Asking such a thing was monumental for a witch who had voluntarily left her coven. It was the same as Clive crawling back to his king and begging for help. Shame knotted his stomach. “I truly hope you’ll believe that I didn’t mean to hurt your feelings.”

“I just don’t understand why both you and Levi did that to me. I’m sure it’s not because I’m a woman, since you kept Edarra in the loop. Is it being a parent?” Simone pointed at her chest softly, as if it would break like glass. “Am I too fragile because I have kids?”

“I didn’t tell Jeremy either,” Clive reminded her.

“Oh yeah, that makes it better. Next time, don’t assume that you know what’s best for me. I’m taking my lunch.” Simone stalked away and swung the door shut hard behind her.

On Clive’s desk, the #1 Boss coffee mug sat in silent judgment of his misdeeds. “I haven’t done much to deserve you, have I?”




THOUGH NEON green and red lights had replaced bright yellow bulbs to bring in younger blood at the bowling alley, Simone saw few faces under forty. The racket of pins being knocked down transported her to days when she would clap happily as her abuelo rolled. If he scored, it meant tamarind gummies for her as his cheering squad. At the end of the mostly empty bowling lanes, her abuelo stood in the middle of a group of men whose various Hawaiian shirts were more garish than the lighting. They jeered as a bald man stepped up to the line. When he threw his ball, his sleeve lifted, revealing tattoos of eyes split down the middle for grinning teeth and a tongue sticking out in anticipation of a meal. The head of the Sorcerer’s Guild had sported a gray ring of hair the last time she saw him, but time was marking him too. The bowling ball zoomed straight for the gutter, rolled in the dip, and then bounced onto its original path, striking down all the pins. The computer screen read a strike, but the men surrounding the bowler shook their heads.

“You put it down as a gutter, Rick,” Simone’s abuelo said with a hand on his hip. His black hair put up a good fight through the Mexican War of Independence and California’s Gold Rush, but it was finally losing the battle to gray.

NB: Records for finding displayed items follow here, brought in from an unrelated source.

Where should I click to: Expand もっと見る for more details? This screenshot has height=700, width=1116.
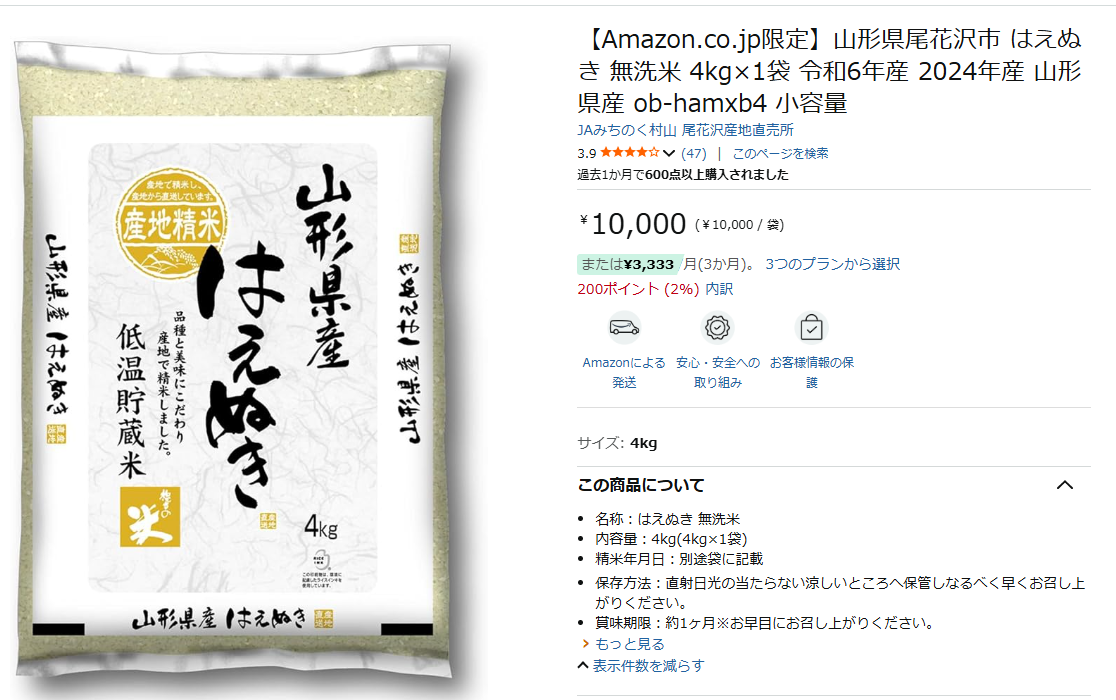pos(629,644)
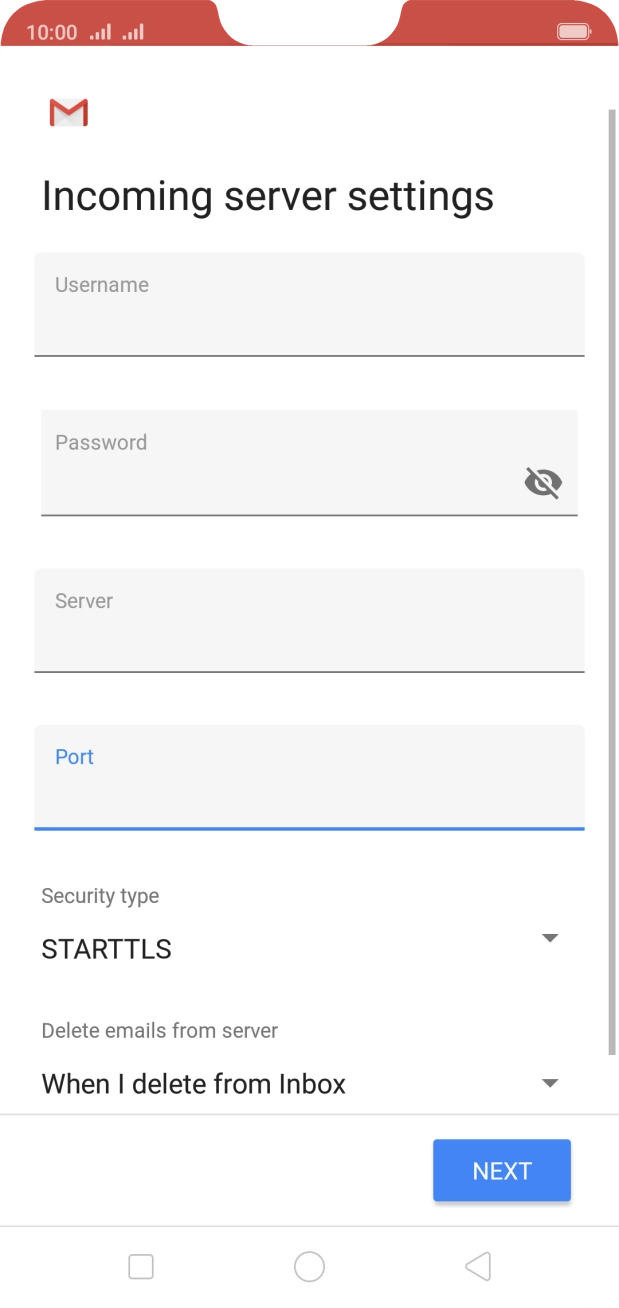
Task: Click the battery icon in status bar
Action: point(575,31)
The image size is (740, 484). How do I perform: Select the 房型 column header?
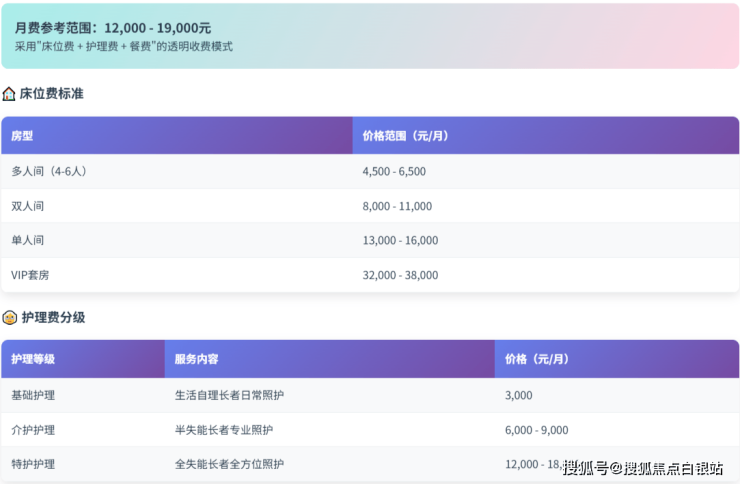(x=22, y=136)
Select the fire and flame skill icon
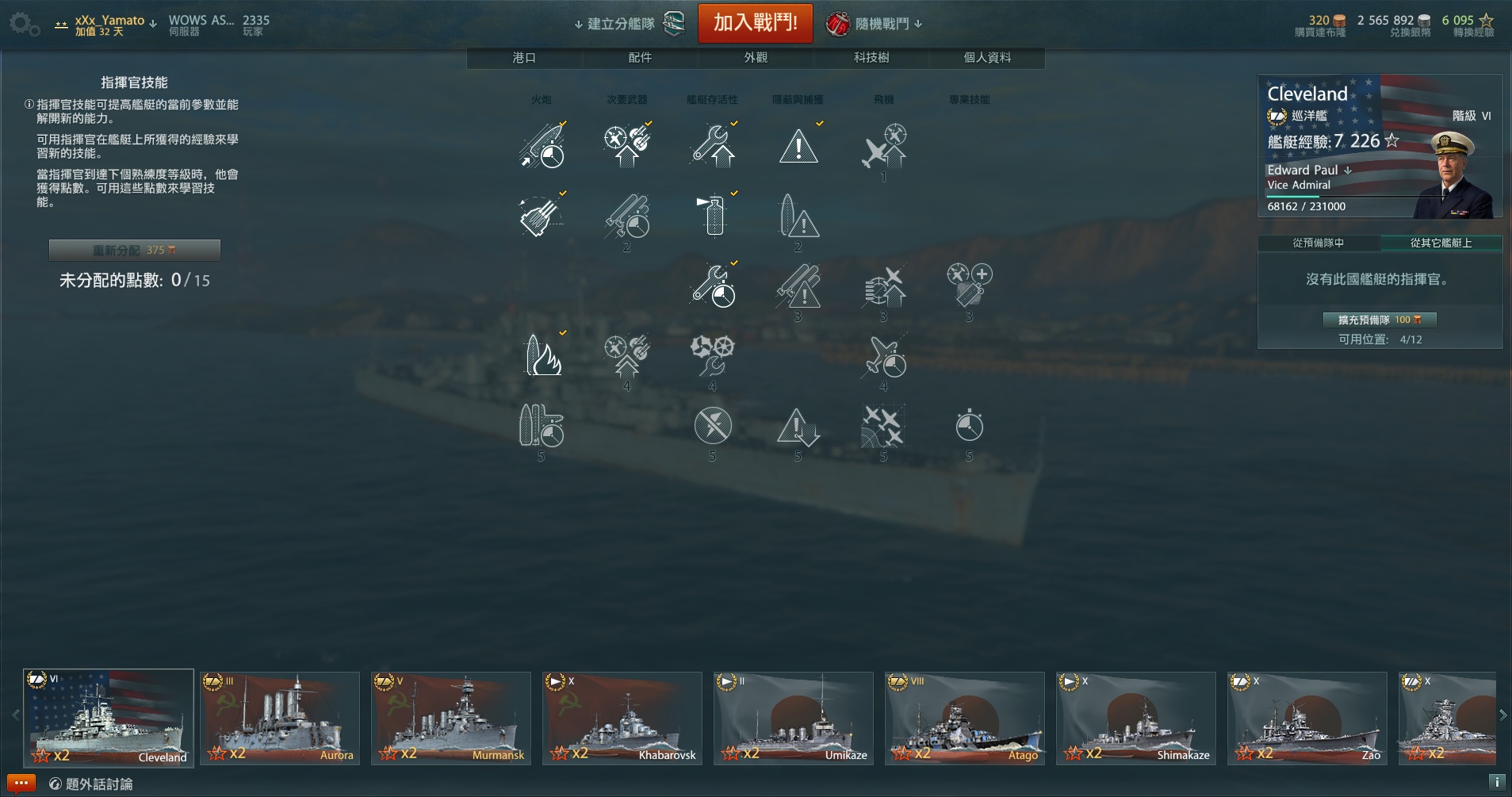1512x797 pixels. click(x=543, y=354)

The sorcerer’s eyes widened. “I didn’t use magic.”

“Too bad you can’t cheat as well as you lie,” said a white-haired man with an Irish lilt whose muscular arm cradling his ball was covered from shoulder to fingertips with a snake bearing runes. A druid high priest to complete her abuelo’s flush of powerful friends. “This is what real bowling looks like.” He rolled, and his ball sailed down the lane out of fingers no longer forming a snake’s head but creating smaller runes like an optical illusion. All but one pin fell.

“Not as good as me,” Rick muttered. He tried to reach for the scorecard, but he was shooed away.

The druid noticed Simone and pointed at her. “Who’s the lovely lady here to see?”

Her abuelo’s grin lessened wrinkles around his mouth that were too few for his age. “My pretty granddaughter, who looks like she wants to have a serious talk.”

“Hola,” Simone said, suddenly feeling shy.

The other Latino in the group with no signs of tattoos on his skin slapped his thigh. “Simone? With the barrettes?” He pointed at his knee. “The last time I saw you, you were this high!”